Déception et dépression

ATF 4A.329/2011 du 11 octobre 2011

L’affaire

Paul (prénom fictif) entre au service d’une banque dès le 1er novembre 2007 en qualité de juriste, à temps partiel. Il s’engage alors par écrit à la discrétion la plus stricte vis-à-vis des tiers sur toute information portée à sa connaissance dans le cadre de ses activités. Il lui est précisé qu’une violation de cette obligation entraînerait un licenciement sans délai. Au cours de son emploi, Paul souffre du comportement hostile de l’un de ses supérieurs, qui use avec lui d’un ton méprisant, critique son travail sans justification et le décrit comme incompétent à ses collaborateurs. Alerté de la situation, un autre supérieur ne prend aucune mesure pour y remédier. En juillet 2008, Paul exprime le souhait d’être nommé au comité de direction de la banque, sans succès. Dès décembre 2008 et pour une année environ, il est en arrêt maladie. En mai 2009, la banque résilie son contrat en respectant le délai de congé contractuel. Elle libère par ailleurs Paul de l’obligation de travailler. Lors d’un entretien, la banque se rend cependant compte que son employé détenait des copies de documents internes en violation de ses obligations. Sommé de restituer les documents mais refusant de le faire, Paul est licencié avec effet immédiat.

Le jugement

Cet arrêt est intéressant à double titre. D’une part, le Tribunal fédéral confirme la validité du licenciement avec effet immédiat. Il n’a pas suivi l’argument de Paul, lequel a fait plaider qu’il n’a gardé que quelques documents sans importance stratégique dans l’unique but de prouver que son employeur l’avait nommé au comité de direction. Pour les juges de Mon Repos, l’obligation de discrétion était absolue et le projet d’entreprendre une action judiciaire ne justifiait pas sa violation, l’employé étant libre d’établir et de conserver une liste des documents qu’il croyait utiles à sa cause puis de requérir leur production dans le cadre du procès.

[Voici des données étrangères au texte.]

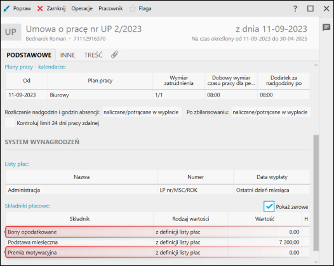The image size is (334, 266).
Task: Click the scroll-down arrow at the bottom
Action: coord(316,262)
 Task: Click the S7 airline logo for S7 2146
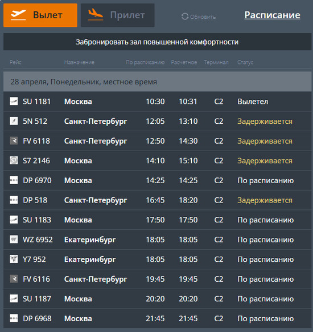pyautogui.click(x=14, y=160)
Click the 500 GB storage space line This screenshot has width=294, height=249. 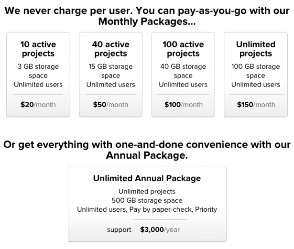pos(147,201)
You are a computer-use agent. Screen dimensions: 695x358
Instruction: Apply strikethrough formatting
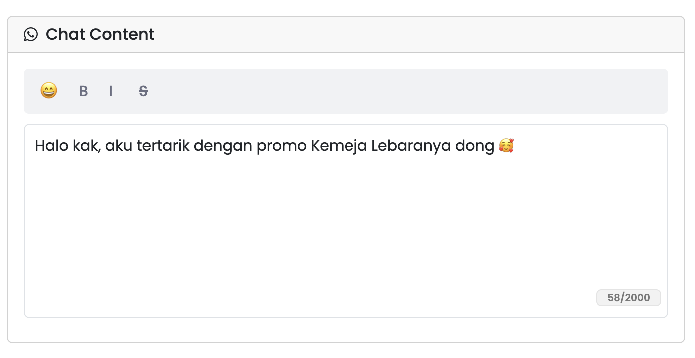coord(143,91)
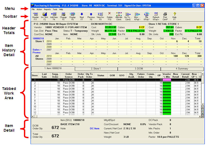This screenshot has width=207, height=148.
Task: Click the Qty To Order column header
Action: (x=89, y=75)
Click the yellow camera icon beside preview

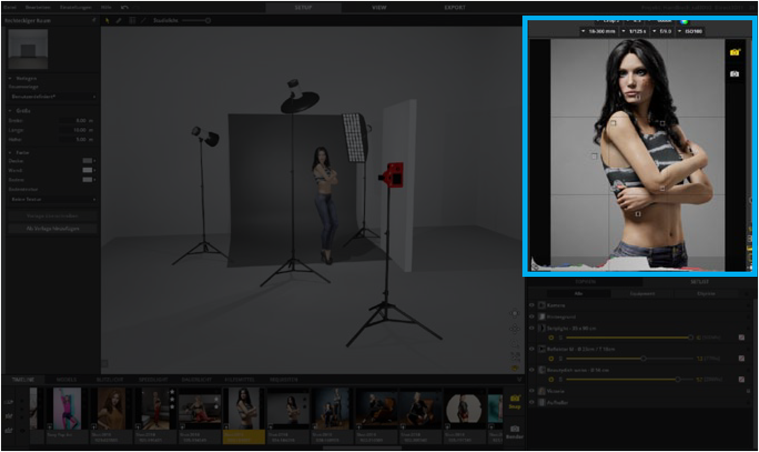click(735, 52)
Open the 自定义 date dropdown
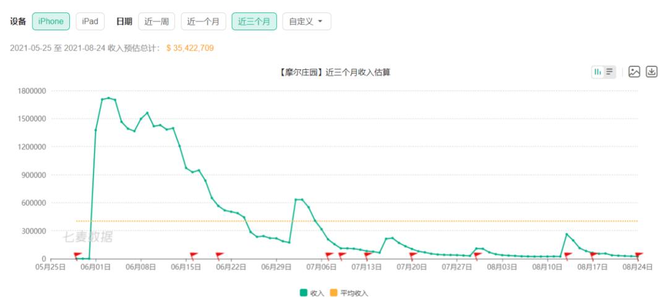The width and height of the screenshot is (668, 305). tap(306, 22)
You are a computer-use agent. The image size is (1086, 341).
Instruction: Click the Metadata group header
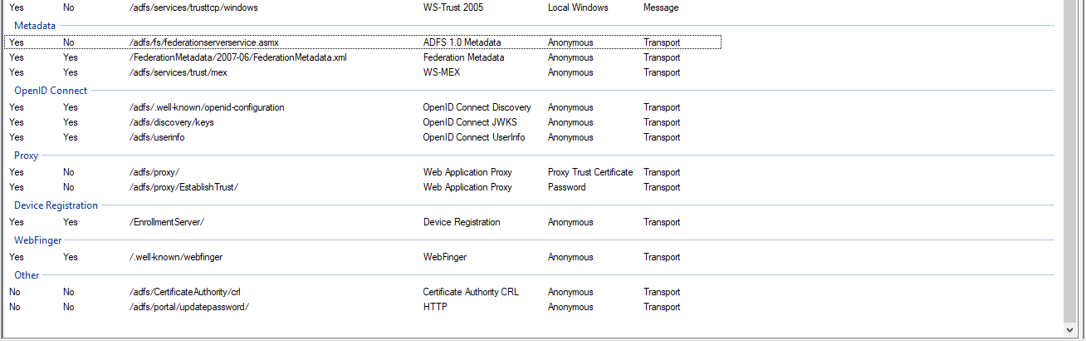click(35, 26)
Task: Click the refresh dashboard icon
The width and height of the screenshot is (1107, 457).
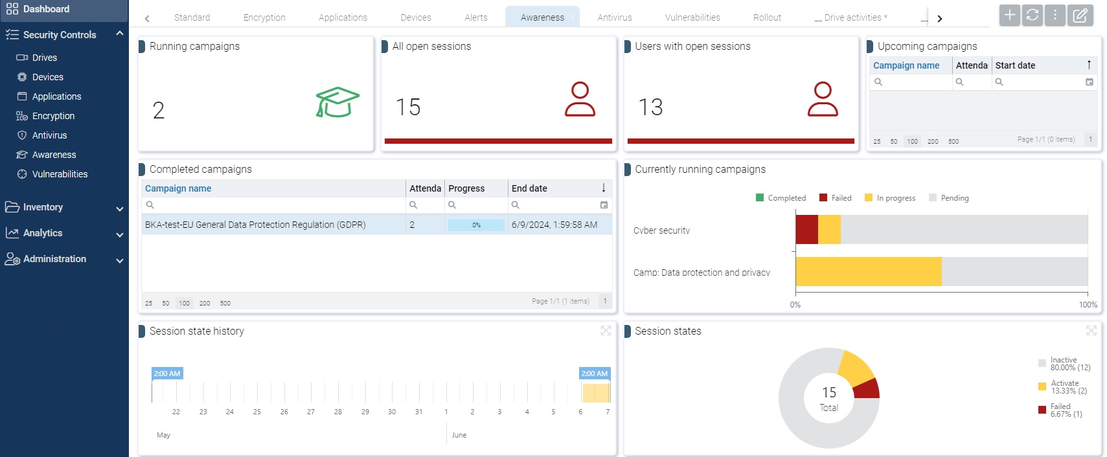Action: click(1033, 15)
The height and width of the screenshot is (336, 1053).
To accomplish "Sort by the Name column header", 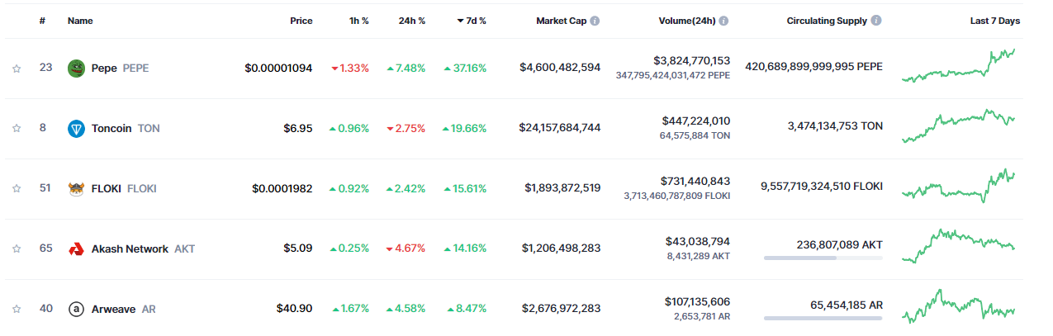I will tap(78, 21).
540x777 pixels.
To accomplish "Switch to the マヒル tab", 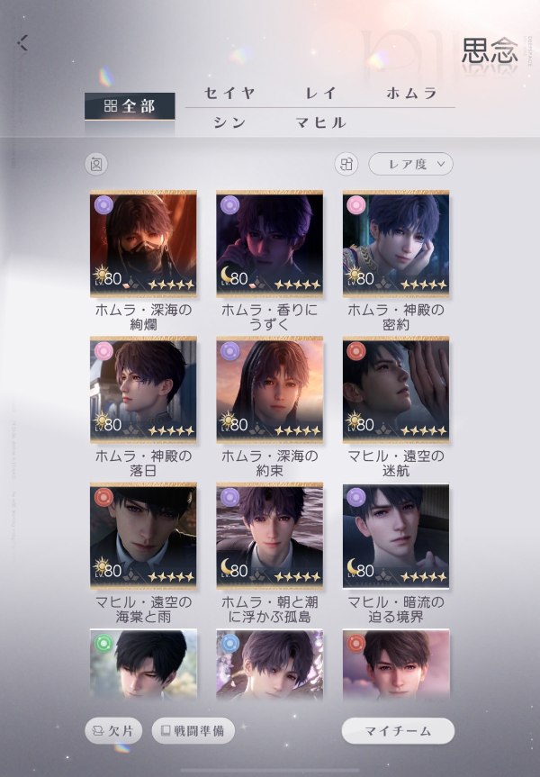I will 320,122.
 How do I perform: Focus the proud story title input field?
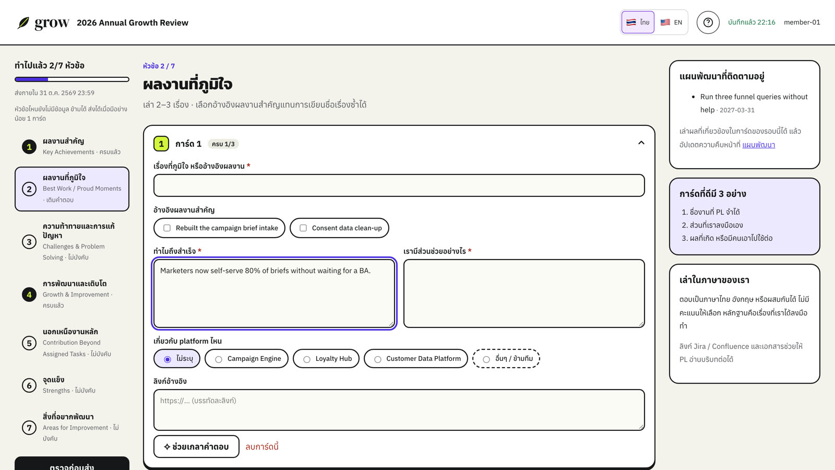tap(399, 185)
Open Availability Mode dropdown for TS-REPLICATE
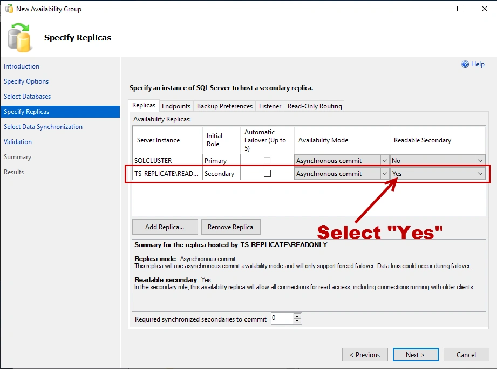Image resolution: width=497 pixels, height=369 pixels. [x=384, y=174]
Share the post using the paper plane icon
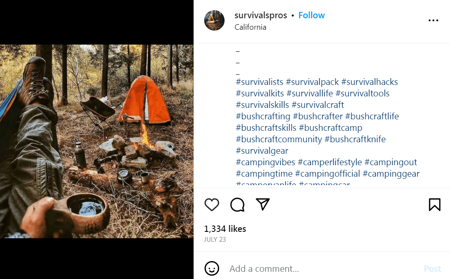 [x=263, y=204]
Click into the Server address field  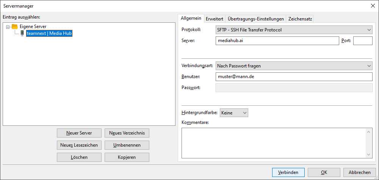click(x=276, y=41)
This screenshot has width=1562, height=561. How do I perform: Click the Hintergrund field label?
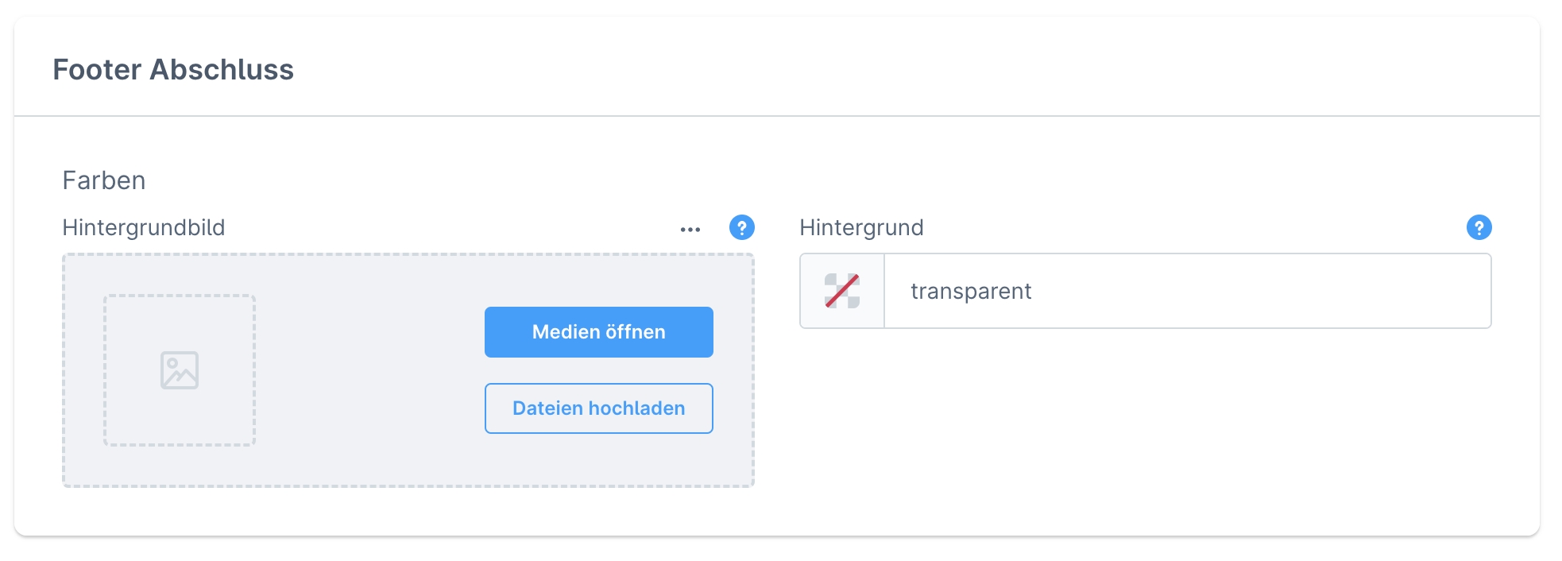[x=861, y=228]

Sous l’angle du congé abusif d’autre part, le Tribunal fédéral constate que Paul a bien subi un harcèlement psychologique. En revanche, les autorités précédentes n’ont pas constaté de lien de cause à effet entre ce harcèlement et la maladie, en l’occurrence un état dépressif. Reprenant les déclarations du médecin psychiatre, le Tribunal fédéral constate que si Paul a consulté, ce n’était guère pour se plaindre des actes d’hostilité de son supérieur, mais bien davantage parce qu’il avait souffert d’une grande déception pour ne pas avoir été nommé au comité de direction de la banque. En conséquence, la jurisprudence selon laquelle est abusif un congé donné au retour d’une maladie elle même conséquence d’un harcèlement ne s’applique pas in casu.